When the final whistle arrived, it was Senegal celebrating, and Morocco left to wrestle with what might have been, especially that late penalty chance.
Beyond the result, this final will reignite an old AFCON debate: how VAR is used, how decisions are communicated, and how match control is maintained when a huge call is made at the most sensitive moment.
VAR is meant to reduce clear errors, but in Rabat the process itself became the headline, because the penalty decision, the extended delay, and the temporary walk-off shifted attention away from the football and onto the spectacle.
For Senegal, though, the storyline ends with silverware. This win delivers their second AFCON title in three editions, confirming them as one of the most consistent powers in African football right now, built on structure, big-game experience, and a goalkeeper who stayed composed when the stadium was anything but calm.
For Morocco, the pain cuts deeper because it happened at home.

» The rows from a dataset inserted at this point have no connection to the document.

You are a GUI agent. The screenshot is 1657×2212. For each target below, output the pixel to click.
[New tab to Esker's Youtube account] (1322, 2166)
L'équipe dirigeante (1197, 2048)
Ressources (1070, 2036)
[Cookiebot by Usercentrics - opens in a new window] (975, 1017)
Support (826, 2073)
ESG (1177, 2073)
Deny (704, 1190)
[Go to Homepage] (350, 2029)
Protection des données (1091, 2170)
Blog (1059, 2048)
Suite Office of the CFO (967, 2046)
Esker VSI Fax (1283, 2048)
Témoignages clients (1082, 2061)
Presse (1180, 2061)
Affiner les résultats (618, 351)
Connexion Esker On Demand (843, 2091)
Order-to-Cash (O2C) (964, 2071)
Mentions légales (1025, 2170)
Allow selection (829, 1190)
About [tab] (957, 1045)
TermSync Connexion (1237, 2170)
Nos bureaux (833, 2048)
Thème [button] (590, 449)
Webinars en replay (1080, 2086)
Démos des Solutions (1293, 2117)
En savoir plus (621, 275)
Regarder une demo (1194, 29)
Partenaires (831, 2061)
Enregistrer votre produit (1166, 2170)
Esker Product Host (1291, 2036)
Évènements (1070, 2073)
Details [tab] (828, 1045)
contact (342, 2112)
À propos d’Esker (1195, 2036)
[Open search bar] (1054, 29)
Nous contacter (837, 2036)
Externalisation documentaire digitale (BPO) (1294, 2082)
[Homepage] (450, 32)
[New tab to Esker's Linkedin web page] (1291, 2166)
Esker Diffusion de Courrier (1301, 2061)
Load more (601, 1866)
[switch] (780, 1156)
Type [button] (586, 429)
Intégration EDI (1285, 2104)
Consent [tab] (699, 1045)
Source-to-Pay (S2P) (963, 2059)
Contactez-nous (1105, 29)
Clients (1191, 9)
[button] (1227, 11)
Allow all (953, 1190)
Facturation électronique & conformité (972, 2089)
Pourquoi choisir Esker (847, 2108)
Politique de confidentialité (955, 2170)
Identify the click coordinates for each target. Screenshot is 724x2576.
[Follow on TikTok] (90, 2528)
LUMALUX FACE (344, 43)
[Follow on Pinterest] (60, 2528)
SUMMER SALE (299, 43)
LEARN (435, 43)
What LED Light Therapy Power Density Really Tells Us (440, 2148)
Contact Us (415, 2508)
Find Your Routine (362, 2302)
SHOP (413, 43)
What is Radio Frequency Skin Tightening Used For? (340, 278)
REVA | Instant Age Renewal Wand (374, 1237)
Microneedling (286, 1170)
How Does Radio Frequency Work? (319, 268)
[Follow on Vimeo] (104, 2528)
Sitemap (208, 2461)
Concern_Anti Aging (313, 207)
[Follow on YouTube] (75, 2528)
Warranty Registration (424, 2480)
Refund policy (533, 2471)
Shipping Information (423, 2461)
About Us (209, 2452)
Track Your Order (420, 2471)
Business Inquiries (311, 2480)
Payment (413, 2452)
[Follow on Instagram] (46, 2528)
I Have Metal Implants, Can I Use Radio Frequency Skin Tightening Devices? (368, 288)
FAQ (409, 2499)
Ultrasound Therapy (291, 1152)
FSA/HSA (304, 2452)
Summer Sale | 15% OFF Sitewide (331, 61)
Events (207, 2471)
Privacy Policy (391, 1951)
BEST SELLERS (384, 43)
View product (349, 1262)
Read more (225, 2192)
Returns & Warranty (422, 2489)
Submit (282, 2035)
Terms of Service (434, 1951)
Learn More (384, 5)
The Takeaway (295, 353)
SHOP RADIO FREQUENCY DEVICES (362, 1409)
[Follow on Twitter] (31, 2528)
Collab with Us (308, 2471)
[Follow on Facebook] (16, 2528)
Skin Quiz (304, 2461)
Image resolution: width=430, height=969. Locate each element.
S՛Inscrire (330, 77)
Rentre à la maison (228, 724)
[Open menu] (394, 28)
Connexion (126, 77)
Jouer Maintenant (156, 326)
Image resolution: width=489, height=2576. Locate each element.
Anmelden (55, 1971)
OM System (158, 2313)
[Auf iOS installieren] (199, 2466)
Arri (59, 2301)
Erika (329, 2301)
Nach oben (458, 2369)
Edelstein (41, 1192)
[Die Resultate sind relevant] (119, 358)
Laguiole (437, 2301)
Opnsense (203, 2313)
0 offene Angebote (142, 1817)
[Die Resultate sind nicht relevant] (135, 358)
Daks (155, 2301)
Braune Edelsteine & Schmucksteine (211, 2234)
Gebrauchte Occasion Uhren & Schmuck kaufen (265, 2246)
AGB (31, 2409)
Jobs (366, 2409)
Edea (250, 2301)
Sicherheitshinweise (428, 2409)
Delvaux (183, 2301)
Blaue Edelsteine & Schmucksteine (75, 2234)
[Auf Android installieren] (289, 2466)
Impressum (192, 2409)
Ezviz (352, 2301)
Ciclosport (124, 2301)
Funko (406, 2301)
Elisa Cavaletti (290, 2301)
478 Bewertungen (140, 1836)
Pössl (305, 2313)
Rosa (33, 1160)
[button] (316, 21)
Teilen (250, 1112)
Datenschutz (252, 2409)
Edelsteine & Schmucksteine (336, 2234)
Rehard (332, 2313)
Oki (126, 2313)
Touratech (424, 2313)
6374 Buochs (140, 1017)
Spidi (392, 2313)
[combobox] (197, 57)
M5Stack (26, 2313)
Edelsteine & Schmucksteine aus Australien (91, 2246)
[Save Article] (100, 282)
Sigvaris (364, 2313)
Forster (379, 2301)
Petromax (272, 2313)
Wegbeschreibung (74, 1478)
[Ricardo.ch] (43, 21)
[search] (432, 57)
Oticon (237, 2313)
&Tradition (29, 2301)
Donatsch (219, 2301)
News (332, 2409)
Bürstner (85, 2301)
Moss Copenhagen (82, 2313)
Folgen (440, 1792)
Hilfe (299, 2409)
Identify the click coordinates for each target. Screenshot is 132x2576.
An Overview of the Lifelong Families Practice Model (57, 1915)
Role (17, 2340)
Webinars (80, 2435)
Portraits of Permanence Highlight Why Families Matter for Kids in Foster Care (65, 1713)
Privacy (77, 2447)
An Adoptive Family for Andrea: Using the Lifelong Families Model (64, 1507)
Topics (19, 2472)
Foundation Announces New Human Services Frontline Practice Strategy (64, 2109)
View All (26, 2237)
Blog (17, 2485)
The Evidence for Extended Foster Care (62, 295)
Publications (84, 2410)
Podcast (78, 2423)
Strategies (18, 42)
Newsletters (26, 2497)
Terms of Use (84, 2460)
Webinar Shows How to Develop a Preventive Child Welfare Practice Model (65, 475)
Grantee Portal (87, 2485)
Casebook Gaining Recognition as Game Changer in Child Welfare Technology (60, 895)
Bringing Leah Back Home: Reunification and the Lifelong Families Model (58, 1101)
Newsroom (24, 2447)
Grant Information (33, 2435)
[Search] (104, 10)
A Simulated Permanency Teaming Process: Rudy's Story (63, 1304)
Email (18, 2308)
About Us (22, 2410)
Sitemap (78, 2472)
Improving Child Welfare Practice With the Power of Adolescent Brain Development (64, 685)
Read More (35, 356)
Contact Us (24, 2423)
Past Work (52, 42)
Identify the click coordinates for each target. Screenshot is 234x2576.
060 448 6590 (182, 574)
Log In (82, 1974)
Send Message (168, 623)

They were chasing a title that has avoided them for decades, with their last AFCON crown dating back to 1976.
And in a final where fine margins mattered, their best chance arrived from twelve yards, only for it to slip away.
In the coming days, attention may turn to possible disciplinary outcomes from the protest sequence, as organisers and football authorities review what happened during the stoppage and the brief moment both teams left the pitch.